Ministerstwo Sprawiedliwości ma już gotowe zmiany odwracające negatywne skutki tzw. ustawy kagańcowej – informuje „Rzeczpospolitą” Dariusz Mazur, wiceminister sprawiedliwości. Nie będzie oświadczeń o przynależności sędziów do stowarzyszeń, zrzeszeń itd. Sędziowie będą mogli podejmować uchwały protestacyjne, a fakt kwestionowania neosędziego nie będzie podpadał pod odpowiedzialność dyscyplinarną.
Sędziowie nie będą składać już oświadczeń o przynależności
Powodem zmian jest wyrok Trybunału Sprawiedliwości Unii Europejskiej z 5 czerwca 2023 r. (C 204/21) w sprawie odpowiedzialności dyscyplinarnej sędziów w Polsce.
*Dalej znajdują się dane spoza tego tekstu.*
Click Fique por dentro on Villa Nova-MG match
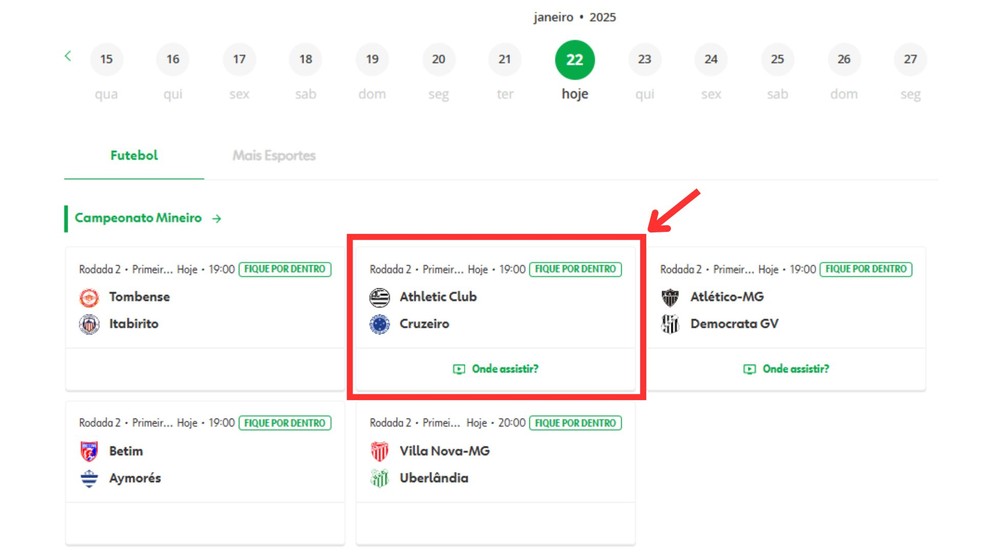click(x=575, y=423)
Trybunał uznał, iż obecne przepisy w tych sprawach są sprzeczne z prawem europejskim.
– Rezygnujemy z obowiązku składania przez sędziów oświadczeń o ich przynależności do zrzeszeń, stowarzyszeń i fundacji. Dziś są one publikowane w BIP – mówi Dariusz Mazur, odpowiedzialny w MS za funkcjonowanie sądownictwa.
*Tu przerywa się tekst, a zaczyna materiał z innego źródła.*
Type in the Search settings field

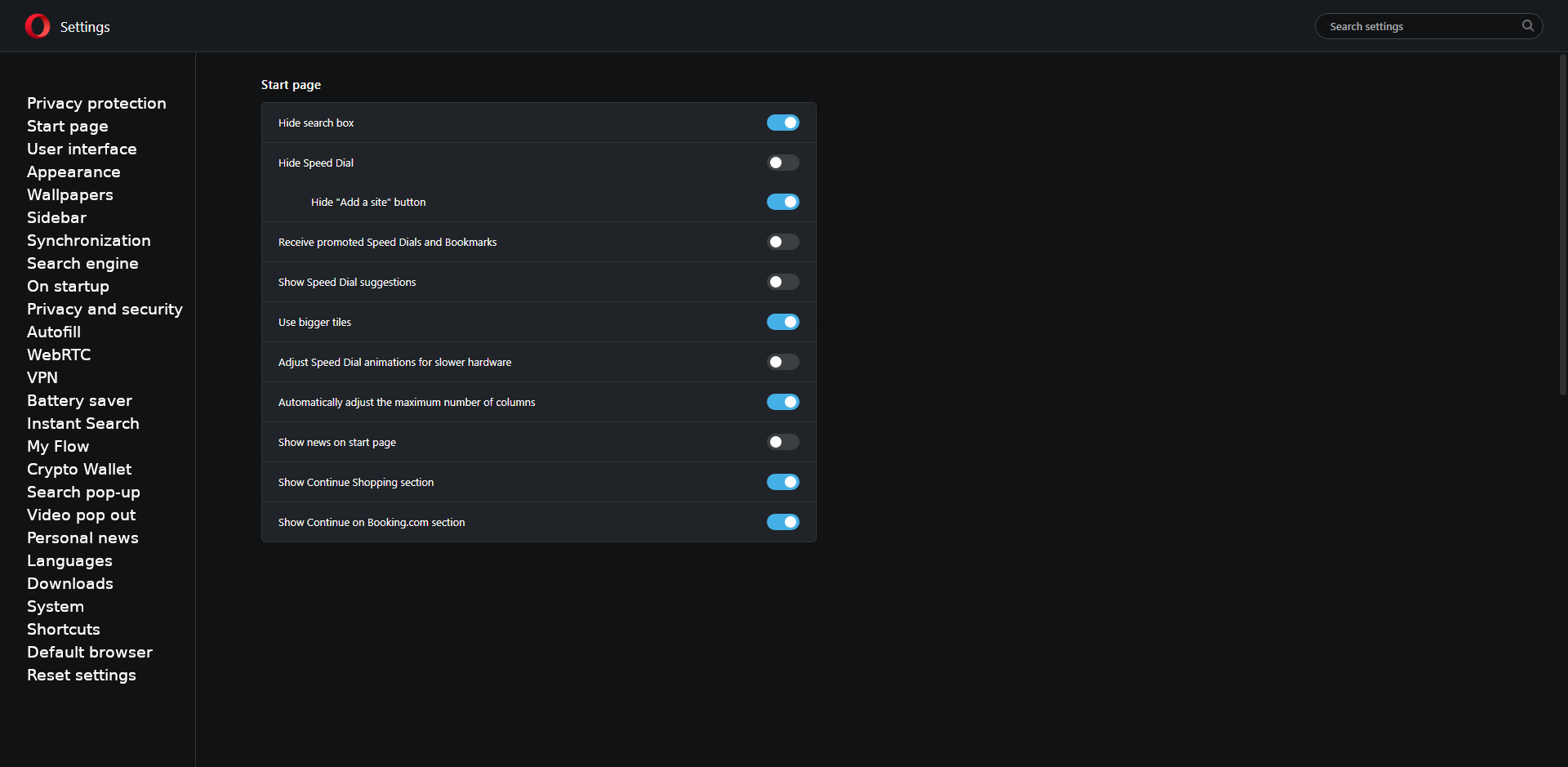pos(1421,26)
– To krok w bardzo dobrą stronę – mówi sędzia Waldemar Żurek, SO w Krakowie.
– Pamiętam kuriozalne sytuacje z czasów, kiedy obowiązywał ten przepis, i ogromne dylematy sędziów. Była sędzia, która na przykład była po mastektomii i należała do stowarzyszenia amazonek, musiała wpisać tą informację i było to naprawdę bardzo trudne dla niej i dla jej rodziny. W większości na znak solidarności nie ujawnialiśmy swojej przynależności – mówi sędzia Żurek.